_Exercise brief_
Search the data below for "computer"; list each line that holds it.

──────── Source data

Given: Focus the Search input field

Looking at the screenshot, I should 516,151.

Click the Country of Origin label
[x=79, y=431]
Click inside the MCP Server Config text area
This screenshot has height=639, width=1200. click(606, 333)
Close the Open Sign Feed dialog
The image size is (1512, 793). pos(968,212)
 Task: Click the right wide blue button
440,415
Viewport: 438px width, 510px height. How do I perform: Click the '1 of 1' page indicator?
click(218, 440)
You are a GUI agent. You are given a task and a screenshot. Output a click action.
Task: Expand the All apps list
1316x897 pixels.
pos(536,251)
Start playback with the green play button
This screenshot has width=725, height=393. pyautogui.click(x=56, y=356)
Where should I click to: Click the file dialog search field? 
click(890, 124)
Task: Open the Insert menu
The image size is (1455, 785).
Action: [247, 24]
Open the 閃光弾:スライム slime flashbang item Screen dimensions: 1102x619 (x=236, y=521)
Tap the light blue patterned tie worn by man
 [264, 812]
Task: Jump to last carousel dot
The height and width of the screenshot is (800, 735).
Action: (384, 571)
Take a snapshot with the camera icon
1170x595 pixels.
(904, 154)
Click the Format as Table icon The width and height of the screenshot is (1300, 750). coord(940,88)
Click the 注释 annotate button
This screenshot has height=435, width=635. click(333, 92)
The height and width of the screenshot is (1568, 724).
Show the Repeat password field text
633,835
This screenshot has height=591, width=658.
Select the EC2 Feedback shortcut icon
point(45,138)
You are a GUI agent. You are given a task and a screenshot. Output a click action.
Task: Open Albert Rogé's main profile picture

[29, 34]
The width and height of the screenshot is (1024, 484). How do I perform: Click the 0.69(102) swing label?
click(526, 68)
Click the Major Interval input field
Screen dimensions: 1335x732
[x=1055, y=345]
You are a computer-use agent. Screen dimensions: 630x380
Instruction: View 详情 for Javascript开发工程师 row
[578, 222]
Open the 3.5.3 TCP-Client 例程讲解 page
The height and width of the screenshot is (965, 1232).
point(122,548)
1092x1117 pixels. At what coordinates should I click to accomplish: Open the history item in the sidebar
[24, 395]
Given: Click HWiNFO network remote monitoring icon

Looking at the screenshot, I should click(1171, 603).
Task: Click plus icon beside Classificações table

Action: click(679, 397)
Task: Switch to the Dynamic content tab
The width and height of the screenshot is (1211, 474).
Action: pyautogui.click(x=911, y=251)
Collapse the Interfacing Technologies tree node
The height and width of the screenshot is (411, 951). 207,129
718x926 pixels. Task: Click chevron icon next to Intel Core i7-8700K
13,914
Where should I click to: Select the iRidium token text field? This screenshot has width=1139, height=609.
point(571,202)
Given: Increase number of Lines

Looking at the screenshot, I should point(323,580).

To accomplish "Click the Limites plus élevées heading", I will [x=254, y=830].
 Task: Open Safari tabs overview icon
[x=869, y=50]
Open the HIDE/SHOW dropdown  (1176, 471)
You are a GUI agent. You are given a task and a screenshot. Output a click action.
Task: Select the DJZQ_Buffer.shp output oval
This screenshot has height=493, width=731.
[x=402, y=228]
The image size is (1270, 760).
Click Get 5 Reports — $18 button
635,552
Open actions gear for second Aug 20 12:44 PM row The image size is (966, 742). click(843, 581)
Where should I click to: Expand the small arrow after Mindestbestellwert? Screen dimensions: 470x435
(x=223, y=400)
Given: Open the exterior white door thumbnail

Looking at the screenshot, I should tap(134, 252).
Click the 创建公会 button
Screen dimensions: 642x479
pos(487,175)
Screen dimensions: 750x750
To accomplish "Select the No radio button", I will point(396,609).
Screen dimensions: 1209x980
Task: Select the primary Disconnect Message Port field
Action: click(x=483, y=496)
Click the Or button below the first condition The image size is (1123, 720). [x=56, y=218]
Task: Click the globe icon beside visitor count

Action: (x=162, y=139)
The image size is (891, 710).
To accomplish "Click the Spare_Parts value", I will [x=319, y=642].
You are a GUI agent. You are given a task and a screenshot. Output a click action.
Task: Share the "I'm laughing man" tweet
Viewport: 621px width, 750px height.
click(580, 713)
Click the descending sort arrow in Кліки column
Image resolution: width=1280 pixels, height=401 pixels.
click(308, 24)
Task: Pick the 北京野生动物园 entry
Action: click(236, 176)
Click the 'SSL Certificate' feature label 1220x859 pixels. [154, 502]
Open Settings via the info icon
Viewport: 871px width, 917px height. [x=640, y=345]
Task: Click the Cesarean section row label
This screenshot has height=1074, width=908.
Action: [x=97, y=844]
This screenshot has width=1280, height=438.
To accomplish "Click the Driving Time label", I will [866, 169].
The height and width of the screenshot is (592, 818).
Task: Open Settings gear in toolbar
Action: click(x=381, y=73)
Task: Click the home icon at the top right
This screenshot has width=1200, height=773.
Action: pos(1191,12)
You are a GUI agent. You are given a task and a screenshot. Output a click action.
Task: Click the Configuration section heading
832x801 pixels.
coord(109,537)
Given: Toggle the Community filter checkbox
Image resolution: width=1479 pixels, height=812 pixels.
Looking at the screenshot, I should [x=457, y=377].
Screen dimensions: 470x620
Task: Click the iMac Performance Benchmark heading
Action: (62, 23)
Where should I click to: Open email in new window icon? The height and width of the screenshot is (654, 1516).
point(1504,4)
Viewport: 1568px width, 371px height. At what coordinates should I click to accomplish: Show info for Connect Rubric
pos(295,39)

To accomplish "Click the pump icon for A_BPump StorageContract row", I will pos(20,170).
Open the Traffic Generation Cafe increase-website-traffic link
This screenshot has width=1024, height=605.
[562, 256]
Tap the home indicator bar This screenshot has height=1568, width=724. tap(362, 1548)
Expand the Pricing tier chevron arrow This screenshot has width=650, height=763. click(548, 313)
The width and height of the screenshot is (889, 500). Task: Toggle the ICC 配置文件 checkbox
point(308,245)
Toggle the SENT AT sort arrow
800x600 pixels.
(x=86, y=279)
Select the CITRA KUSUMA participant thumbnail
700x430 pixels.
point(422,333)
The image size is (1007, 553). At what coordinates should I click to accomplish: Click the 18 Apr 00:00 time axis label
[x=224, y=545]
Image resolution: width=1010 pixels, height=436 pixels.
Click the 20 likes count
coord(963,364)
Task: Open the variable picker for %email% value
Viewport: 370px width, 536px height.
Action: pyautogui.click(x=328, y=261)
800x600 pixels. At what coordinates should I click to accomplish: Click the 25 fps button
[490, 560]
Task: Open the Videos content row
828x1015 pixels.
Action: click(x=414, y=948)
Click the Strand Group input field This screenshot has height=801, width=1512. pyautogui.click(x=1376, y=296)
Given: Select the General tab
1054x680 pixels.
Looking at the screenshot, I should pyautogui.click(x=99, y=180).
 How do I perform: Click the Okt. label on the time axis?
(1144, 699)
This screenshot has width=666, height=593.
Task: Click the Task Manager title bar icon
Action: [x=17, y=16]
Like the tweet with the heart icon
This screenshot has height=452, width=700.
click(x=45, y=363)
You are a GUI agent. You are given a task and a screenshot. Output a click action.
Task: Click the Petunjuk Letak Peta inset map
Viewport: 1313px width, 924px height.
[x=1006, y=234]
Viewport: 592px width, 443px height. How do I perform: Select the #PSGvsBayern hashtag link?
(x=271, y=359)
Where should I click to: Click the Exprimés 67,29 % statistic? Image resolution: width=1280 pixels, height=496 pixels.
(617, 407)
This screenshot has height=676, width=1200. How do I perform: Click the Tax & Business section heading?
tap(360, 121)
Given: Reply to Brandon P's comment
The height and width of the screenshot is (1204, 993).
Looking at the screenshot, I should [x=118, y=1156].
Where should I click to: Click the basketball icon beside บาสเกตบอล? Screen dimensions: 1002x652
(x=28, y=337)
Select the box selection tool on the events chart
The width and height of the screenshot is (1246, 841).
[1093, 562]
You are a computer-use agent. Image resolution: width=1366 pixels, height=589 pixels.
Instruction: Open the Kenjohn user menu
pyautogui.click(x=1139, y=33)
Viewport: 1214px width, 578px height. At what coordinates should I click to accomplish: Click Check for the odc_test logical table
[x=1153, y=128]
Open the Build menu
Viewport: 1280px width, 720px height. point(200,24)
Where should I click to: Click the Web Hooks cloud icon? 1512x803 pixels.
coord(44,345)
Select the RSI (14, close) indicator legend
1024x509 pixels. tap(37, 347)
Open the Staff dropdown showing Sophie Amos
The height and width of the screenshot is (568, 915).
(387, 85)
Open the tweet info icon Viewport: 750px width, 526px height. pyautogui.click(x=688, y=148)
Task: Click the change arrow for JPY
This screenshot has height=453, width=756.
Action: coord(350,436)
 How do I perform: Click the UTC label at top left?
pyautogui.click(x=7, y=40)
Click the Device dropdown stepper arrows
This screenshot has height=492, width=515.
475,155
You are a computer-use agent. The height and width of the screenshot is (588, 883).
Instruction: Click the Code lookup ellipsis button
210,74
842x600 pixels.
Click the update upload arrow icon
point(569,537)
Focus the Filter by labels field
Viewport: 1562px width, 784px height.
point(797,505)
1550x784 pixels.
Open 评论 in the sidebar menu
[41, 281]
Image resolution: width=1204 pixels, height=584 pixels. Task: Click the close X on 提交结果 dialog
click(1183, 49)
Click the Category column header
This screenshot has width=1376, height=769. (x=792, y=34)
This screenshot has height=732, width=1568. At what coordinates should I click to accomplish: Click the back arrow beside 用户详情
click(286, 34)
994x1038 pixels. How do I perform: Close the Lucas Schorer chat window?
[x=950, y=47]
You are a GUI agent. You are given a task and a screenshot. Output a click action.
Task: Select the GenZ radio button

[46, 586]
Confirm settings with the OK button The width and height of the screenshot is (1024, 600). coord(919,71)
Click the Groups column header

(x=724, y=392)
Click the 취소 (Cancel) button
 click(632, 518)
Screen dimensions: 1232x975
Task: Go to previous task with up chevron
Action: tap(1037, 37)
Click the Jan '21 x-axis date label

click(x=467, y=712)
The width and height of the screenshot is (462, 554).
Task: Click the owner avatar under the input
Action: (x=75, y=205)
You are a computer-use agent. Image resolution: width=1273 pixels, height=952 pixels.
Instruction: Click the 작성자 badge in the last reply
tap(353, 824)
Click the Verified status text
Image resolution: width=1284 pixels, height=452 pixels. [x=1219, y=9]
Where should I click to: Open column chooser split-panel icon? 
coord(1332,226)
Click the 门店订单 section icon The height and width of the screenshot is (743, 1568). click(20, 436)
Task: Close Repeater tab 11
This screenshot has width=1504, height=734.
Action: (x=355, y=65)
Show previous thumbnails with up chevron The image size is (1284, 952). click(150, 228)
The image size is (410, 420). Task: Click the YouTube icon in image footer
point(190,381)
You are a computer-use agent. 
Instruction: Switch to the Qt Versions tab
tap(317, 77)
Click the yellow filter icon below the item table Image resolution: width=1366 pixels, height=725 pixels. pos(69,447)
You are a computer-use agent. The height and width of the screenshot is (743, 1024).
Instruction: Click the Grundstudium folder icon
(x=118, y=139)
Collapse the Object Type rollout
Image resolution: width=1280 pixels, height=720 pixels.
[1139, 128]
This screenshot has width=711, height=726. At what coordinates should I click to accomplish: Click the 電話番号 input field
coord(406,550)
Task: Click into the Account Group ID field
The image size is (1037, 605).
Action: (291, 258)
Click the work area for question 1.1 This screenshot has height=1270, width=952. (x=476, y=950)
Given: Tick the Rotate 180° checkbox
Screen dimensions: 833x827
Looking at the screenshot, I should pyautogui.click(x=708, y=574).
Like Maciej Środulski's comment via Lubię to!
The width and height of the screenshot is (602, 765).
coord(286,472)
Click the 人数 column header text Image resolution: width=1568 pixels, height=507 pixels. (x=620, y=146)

────────────────

_Answer to the exercise_
You are a computer-use agent. Screen dimensions: 630x380
You are a computer-use agent. Image resolution: width=1366 pixels, height=589 pixels.
You are a computer-use agent. The height and width of the screenshot is (588, 883).
You are a computer-use agent. Image resolution: width=1273 pixels, height=952 pixels.
You are a computer-use agent. 
You are a computer-use agent. The height and width of the screenshot is (743, 1024).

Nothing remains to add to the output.